There is significiant difference between the time required to perform migration of loaded and unloaded VMs; further this difference increases with size of the VM. The difference between migration time of a loaded and unloaded tiny flavor VM is only 0.2 s (102% of the time taken in the unloaded case) while the same difference in case of extra-large flavor is 114.8 s (406% of the time take in the unloaded case).

The results show that there is not a significant increase of migration time for the  unloaded VMs as the flavor size increases: the curve for the migration time of the unloaded VMs increases slowly even though there is a big difference in memory size of the different flavors. In contrast, the curve is much steeper for the loaded VMs, showing that migration time increases significantly as memory size increases. These observations indicate that reducing VM memory load can lead to faster live migrations.

VM Flavor t s m l xl
Unloaded VM 3.0 5.4 6.8 13.7 21.5
Loaded VM 4.2 18.6 17.9 62.8 115

Table 3: VM downtime (s) for different flavors – loaded and unloaded

block_precopy_migration_downtime
Chart 2 – VM downtime (s) for different flavors – loaded and unloaded

Most of the experiments show a strong corelation between VM downtime and migration duration as would be expected. The larger loaded VMs exhibit downtime of up to 75% of whole migration time. In most cases with memory load, downtime exceeds half of the migration time. Clearly, this is not negligible, especially for mission critical services – if live migration is to be used for such services, it needs to be used with care.

VM flavor t s m l xl
Unloaded VM 468 760 1030 1900 3200
Loaded VM 468 760 1030 8000 14700

Table 4: Total data transferred during live migration – loaded and unloaded VMs

block_precopy_migration_data_transfer
Chart 3 – Total data transferred during live migration – loaded and unloaded VMs

There was no measurable difference concerning network data transfer between loaded and unloaded VMs for the smaller flavors (tiny, small and medium) . This is probably caused by a sufficiently fast Gbit LAN network connecting the hosts. For these smaller configurations, then,  we can expect similiar performance from block live migration as from live migration requiring shared storage.

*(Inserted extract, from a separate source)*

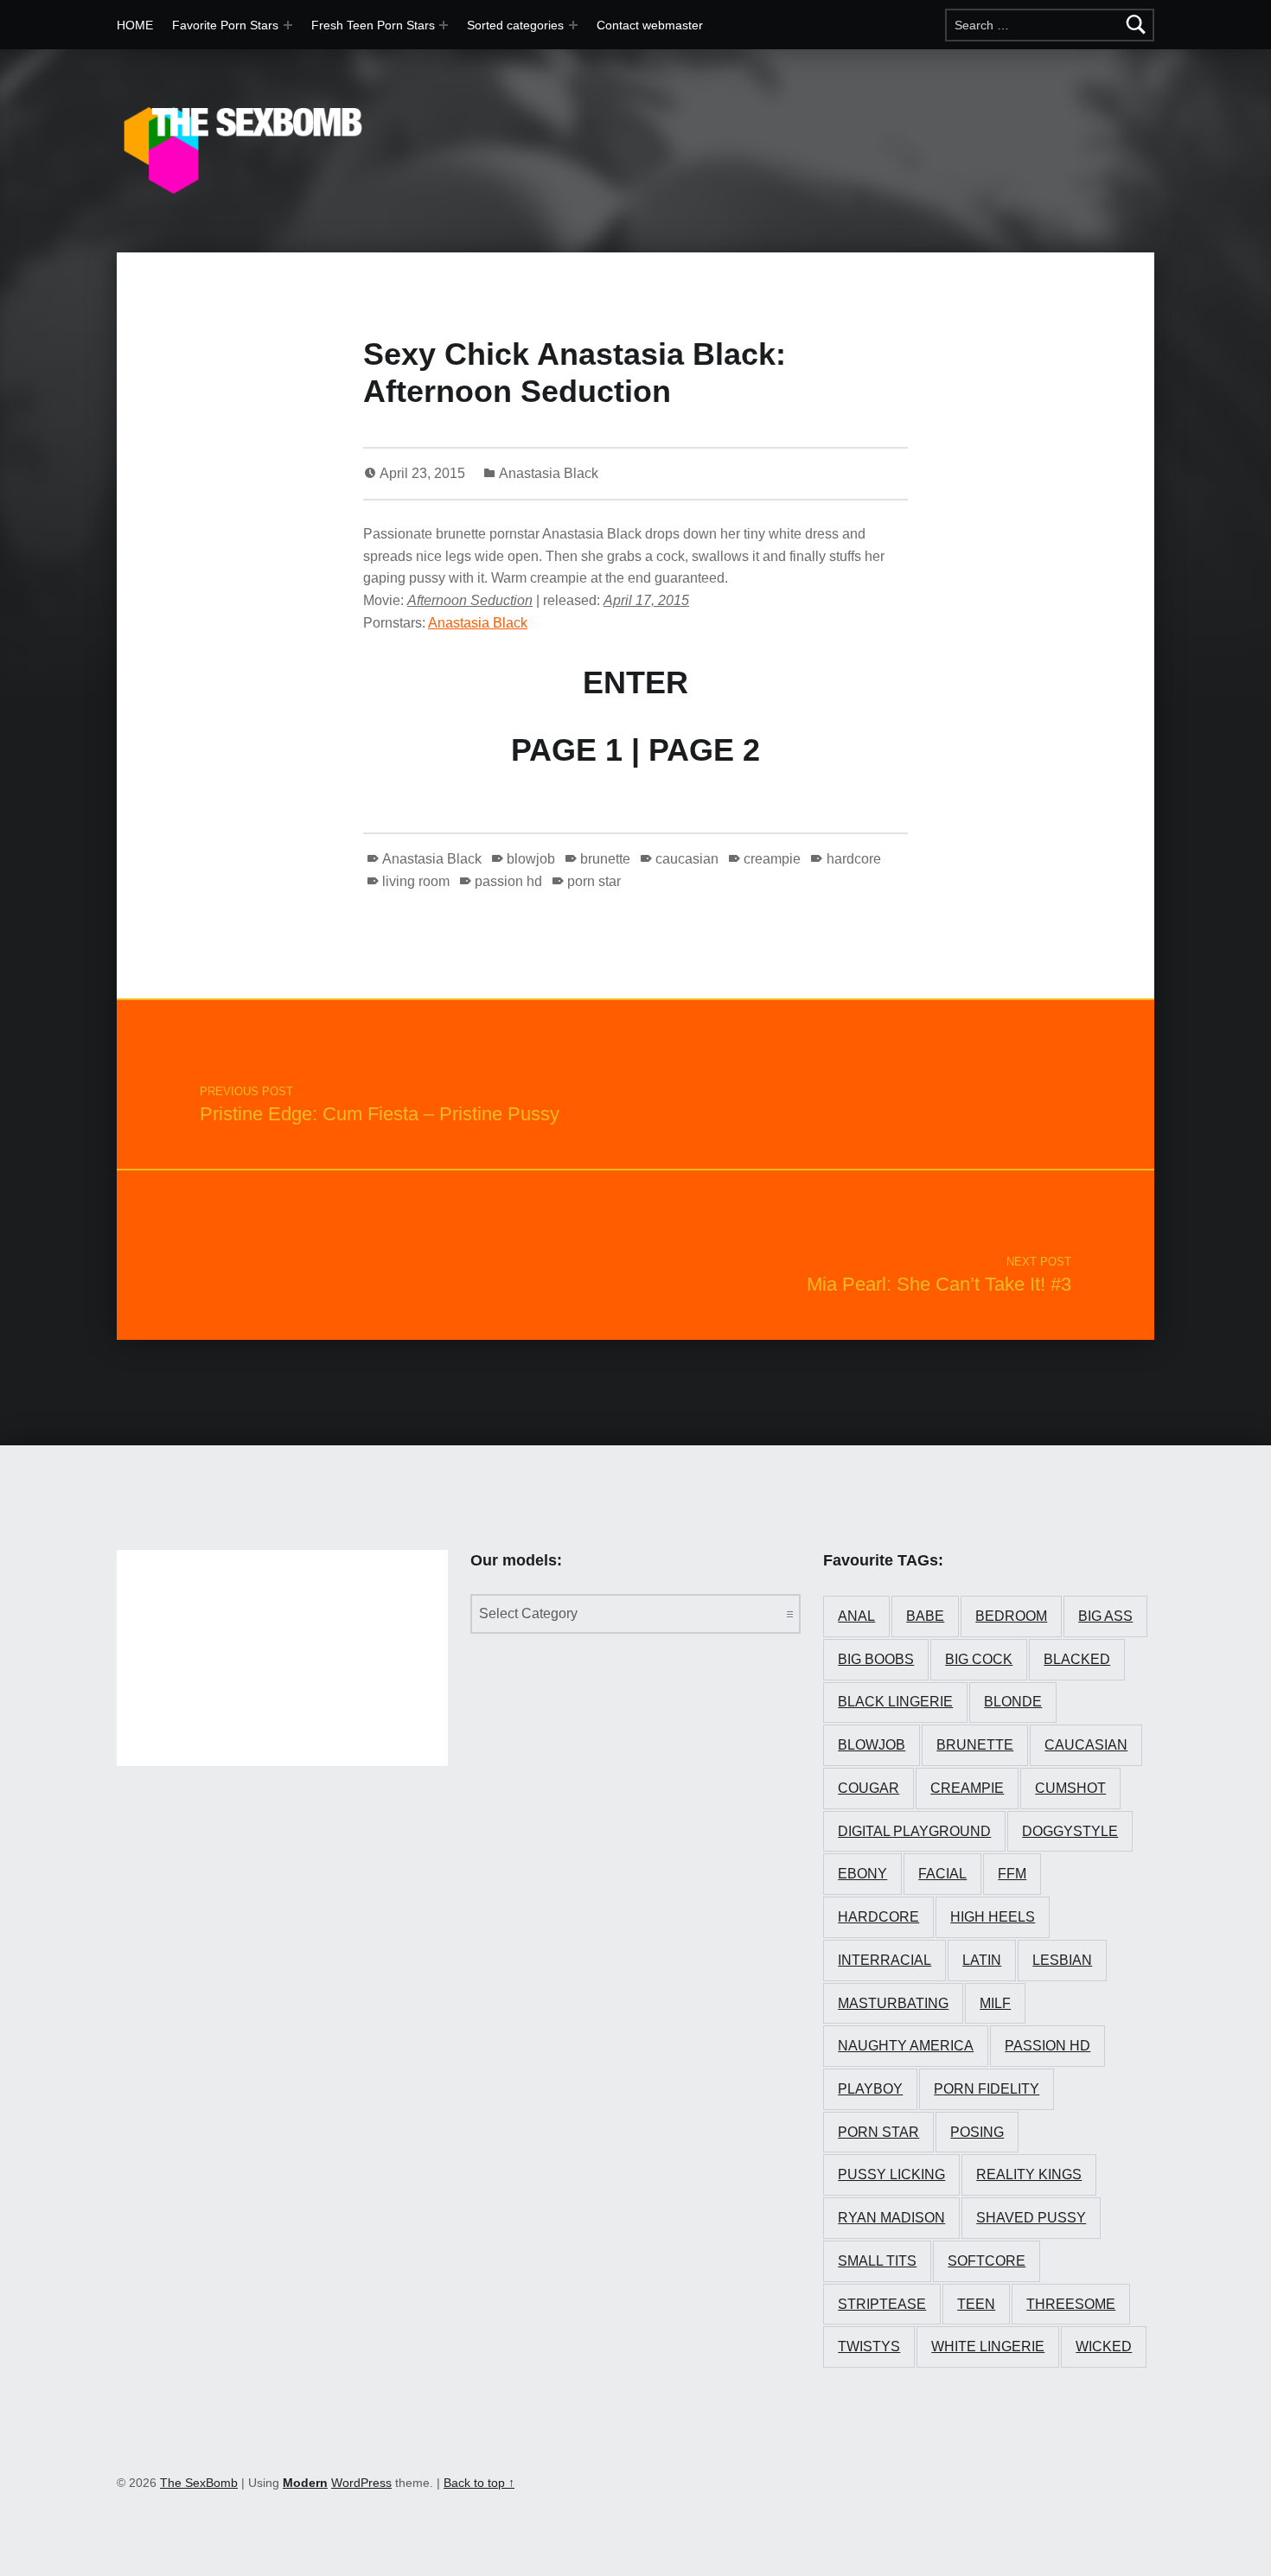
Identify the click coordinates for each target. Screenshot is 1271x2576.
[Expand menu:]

Beyond this configuration, however, the ethernet network with its throughput constraint probably becomes the slowest part of the migration chain and introduces delays.

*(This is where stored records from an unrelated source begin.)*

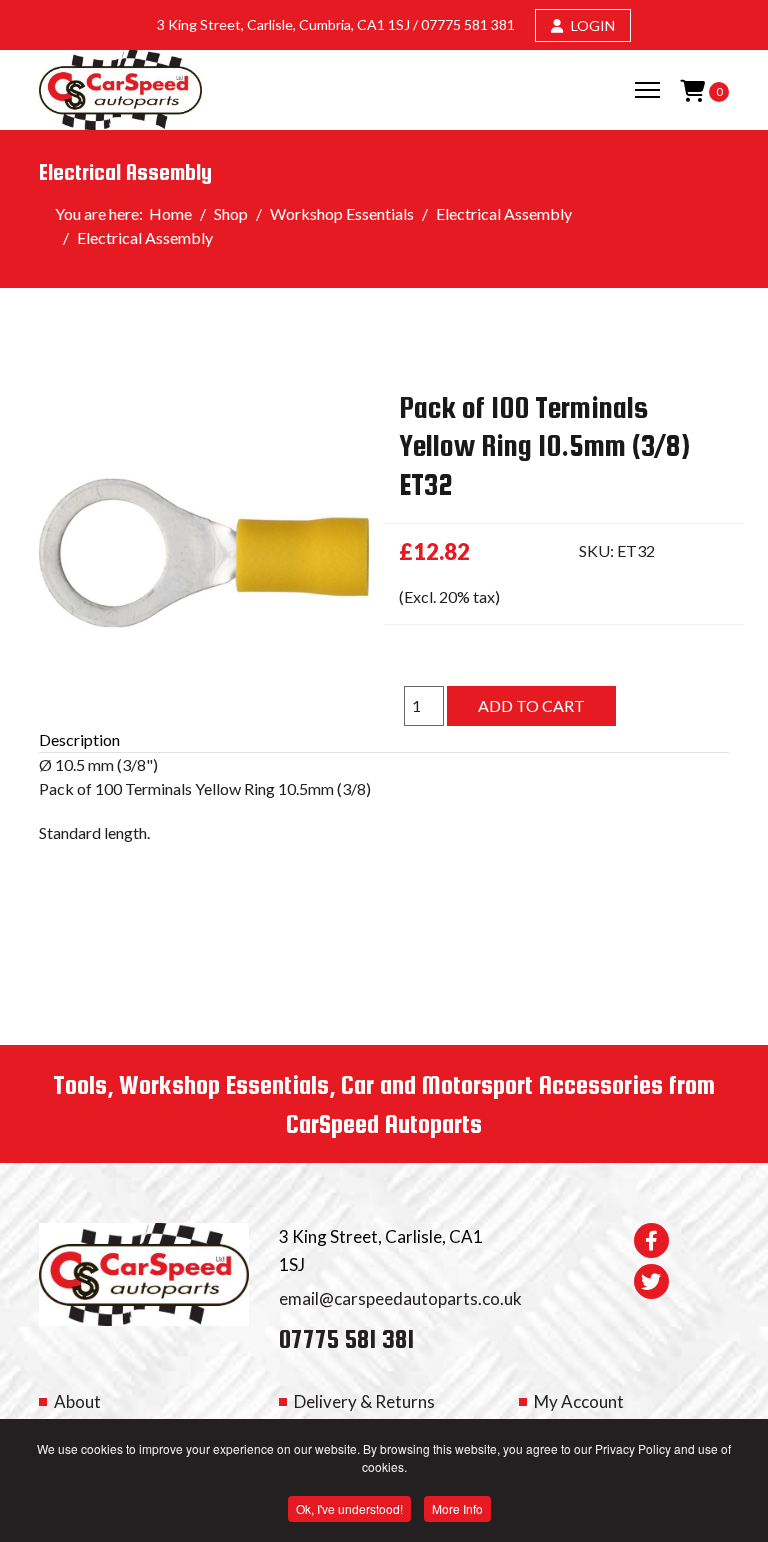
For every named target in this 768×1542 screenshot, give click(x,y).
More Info (457, 1508)
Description (79, 739)
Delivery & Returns (364, 1401)
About (77, 1401)
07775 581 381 (468, 24)
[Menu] (647, 90)
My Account (579, 1401)
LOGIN (591, 25)
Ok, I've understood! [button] (349, 1508)
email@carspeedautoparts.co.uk (400, 1298)
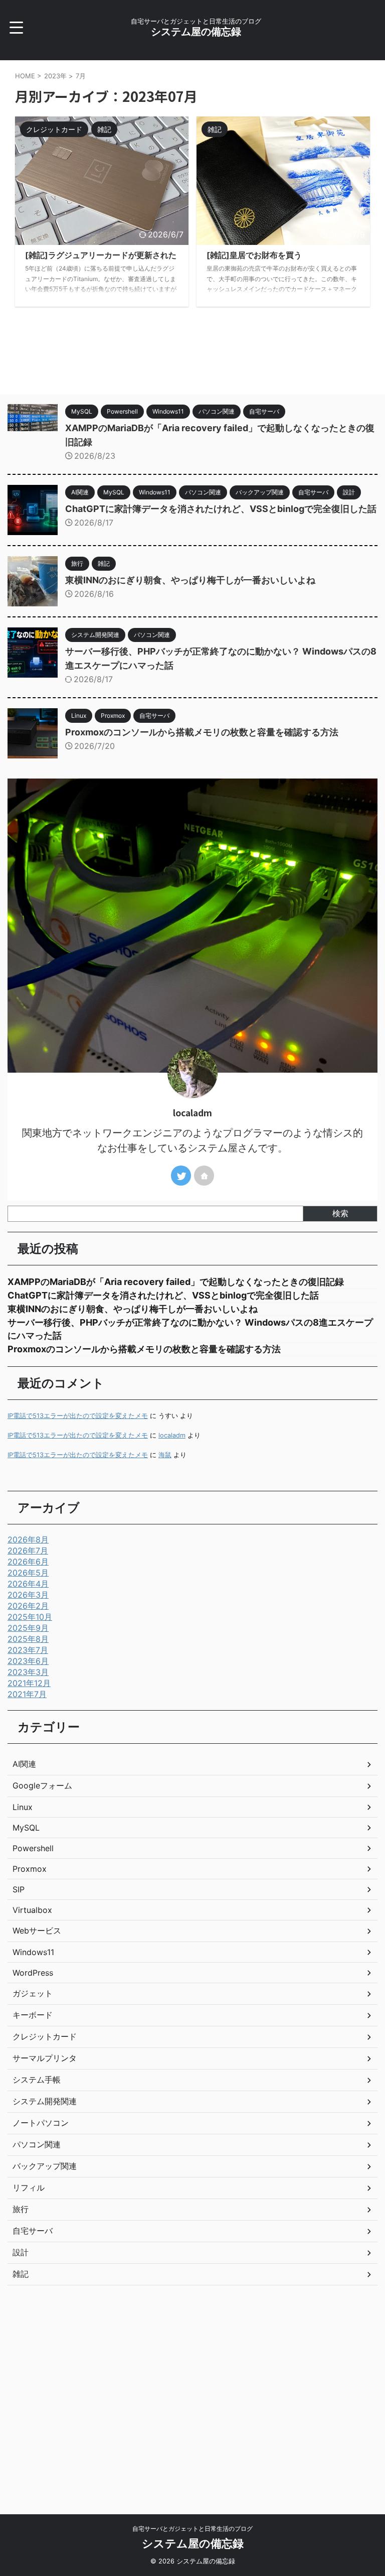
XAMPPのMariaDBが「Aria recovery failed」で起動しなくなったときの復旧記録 (176, 1281)
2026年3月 (28, 1595)
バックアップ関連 (45, 2166)
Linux (23, 1807)
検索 (340, 1213)
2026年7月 (28, 1550)
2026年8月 (28, 1539)
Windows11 (33, 1952)
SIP (19, 1889)
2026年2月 (28, 1606)
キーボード (33, 2015)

We note two key takeaways from these experiments. These are:

  • Downtime for these live migrations ranges from a few seconds to a few hundred seconds; similarly total migration time falls within these ranges
  • There is a significant difference between the time required to perform live migrations for unloaded VMs and those which have a memory intensive load – our results indicate that the latter can take 4-5 times longer than the former.

Live migration is quite widely used in some contexts – in Openstack it is not yet mature. We hope these results can help people understand the implications of using live migration in production Openstack environments. In future work, we will look at both how this can be used as well as trying to determine approaches to optimize it.

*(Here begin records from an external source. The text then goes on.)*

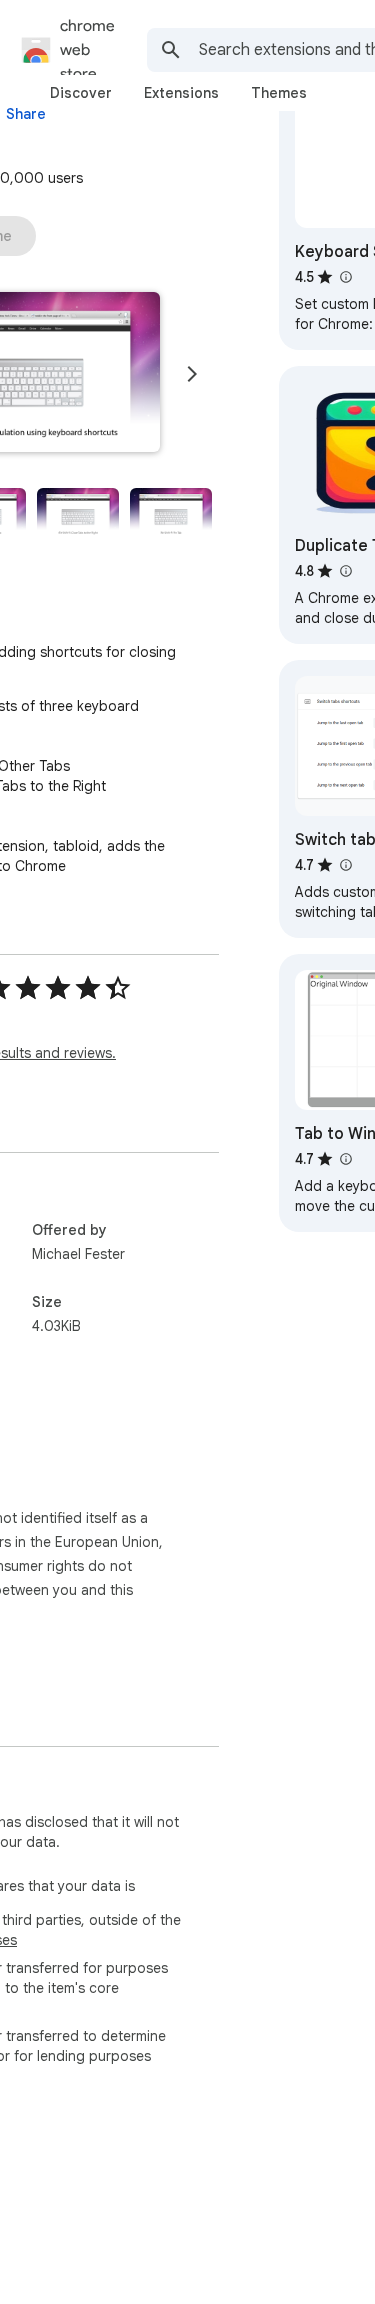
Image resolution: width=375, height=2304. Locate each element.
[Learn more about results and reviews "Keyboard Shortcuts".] (345, 277)
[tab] (81, 93)
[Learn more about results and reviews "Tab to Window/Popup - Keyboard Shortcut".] (345, 1159)
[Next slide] (192, 374)
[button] (78, 513)
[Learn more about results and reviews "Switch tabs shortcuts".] (345, 865)
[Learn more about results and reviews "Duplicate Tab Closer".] (345, 571)
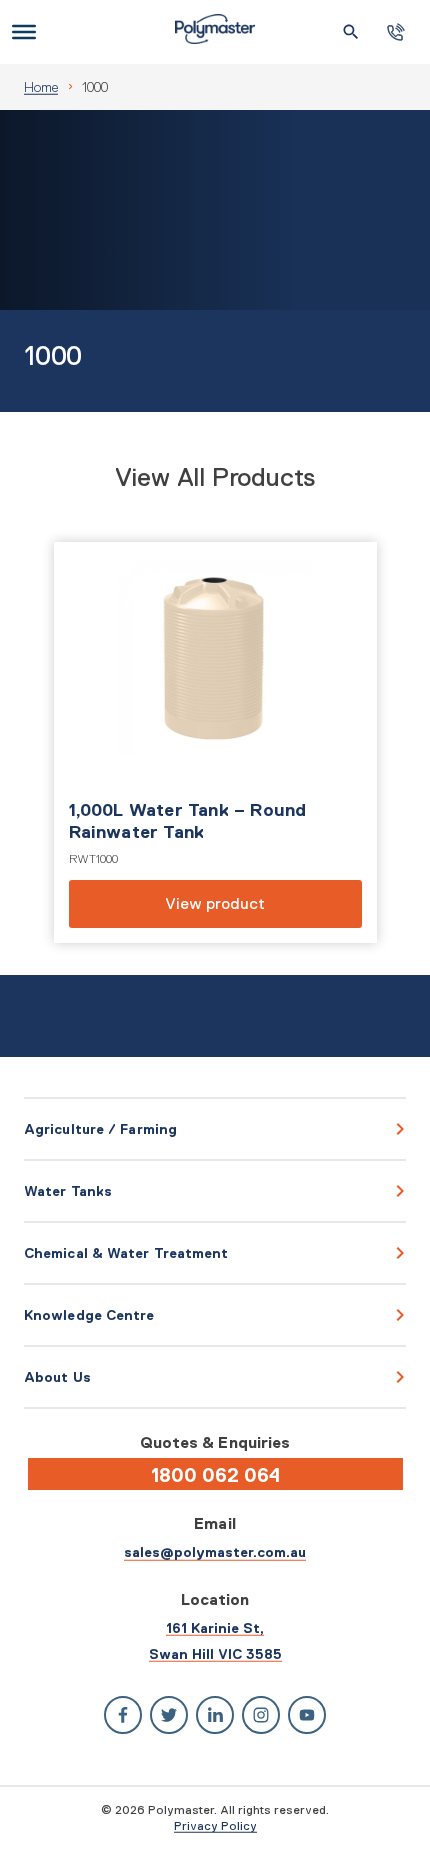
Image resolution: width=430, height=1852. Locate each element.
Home (41, 87)
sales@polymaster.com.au (215, 1552)
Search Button (351, 32)
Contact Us (396, 32)
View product (215, 742)
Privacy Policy (215, 1826)
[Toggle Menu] (24, 32)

Update: We continued our work and published new blog post concerning performance of openstack live migration with NFS configured between compute nodes. 


3 Kommentare

  • It will be interesting to repeat the measurment with high ttraffic conditions . The measures shown here can be retrieved by correctly simulating the environment. High traffic conditions and DC workload condition, needing migration for energy goals, should show different behavior of the performance of live migration. In particular the new tests will identify non-linear behaviour of the system which is the important aspect.

  • Very good improvement of the analysis of performance on block migration. Now the discontinuity found in almost all cases in high load conditions, i would suggest, should be translated in impacts on the availability % declared in the SLA and related costs for SLA violations. For example, this new analysis would also hield the max number of migrations & policy without impacting the SLAs.